**Stored data**
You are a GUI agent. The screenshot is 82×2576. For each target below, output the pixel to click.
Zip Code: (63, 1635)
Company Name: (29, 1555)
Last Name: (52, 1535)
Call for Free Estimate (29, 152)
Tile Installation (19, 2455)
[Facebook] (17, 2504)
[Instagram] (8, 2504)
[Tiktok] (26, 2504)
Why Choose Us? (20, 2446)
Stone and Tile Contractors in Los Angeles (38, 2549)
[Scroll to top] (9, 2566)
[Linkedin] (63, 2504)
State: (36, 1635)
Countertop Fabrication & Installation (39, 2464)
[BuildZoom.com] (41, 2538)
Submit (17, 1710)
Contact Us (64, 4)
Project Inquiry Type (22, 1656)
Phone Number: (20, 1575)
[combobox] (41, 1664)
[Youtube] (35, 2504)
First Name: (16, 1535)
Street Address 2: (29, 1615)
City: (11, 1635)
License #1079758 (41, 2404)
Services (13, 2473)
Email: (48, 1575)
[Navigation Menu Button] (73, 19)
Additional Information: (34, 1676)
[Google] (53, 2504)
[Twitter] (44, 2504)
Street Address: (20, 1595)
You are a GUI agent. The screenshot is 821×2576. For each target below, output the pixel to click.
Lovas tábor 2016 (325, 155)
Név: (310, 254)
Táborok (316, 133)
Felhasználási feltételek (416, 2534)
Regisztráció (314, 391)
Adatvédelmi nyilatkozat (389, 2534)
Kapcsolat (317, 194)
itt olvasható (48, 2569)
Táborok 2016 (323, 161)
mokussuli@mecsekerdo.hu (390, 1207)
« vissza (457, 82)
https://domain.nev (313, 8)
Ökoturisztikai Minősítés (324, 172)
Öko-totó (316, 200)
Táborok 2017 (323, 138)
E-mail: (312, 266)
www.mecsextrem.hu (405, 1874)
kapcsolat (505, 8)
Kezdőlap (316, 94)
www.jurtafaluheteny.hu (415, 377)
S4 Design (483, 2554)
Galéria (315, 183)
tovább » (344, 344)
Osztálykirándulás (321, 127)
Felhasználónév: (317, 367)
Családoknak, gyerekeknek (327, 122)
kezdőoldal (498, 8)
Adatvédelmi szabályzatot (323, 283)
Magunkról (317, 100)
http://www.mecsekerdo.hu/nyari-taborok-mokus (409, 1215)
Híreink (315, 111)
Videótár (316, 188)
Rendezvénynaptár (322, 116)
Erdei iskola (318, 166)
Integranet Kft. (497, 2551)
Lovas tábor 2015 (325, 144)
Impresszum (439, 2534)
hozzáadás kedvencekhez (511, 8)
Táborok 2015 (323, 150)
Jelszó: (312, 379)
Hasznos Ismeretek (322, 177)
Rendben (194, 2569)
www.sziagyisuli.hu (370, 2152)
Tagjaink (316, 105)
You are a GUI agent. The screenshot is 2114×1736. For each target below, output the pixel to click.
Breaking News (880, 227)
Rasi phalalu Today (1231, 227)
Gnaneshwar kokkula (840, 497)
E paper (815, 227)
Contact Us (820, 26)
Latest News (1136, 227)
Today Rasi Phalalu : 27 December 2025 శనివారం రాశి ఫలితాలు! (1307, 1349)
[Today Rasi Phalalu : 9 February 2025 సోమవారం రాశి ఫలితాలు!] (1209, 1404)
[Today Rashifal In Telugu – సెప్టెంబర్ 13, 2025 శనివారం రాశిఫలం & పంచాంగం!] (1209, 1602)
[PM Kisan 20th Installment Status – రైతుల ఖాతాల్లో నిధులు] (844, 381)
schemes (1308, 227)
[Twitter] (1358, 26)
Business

**What is being asked**
From the line holding "www.sziagyisuli.hu (370, 2152)" to the line holding "Contact Us (820, 26)", inclusive, restate each line above exactly as written.

**Response area**
www.sziagyisuli.hu (370, 2152)
Tagjaink (316, 105)
You are a GUI agent. The screenshot is 2114×1736. For each target below, output the pixel to click.
Breaking News (880, 227)
Rasi phalalu Today (1231, 227)
Gnaneshwar kokkula (840, 497)
E paper (815, 227)
Contact Us (820, 26)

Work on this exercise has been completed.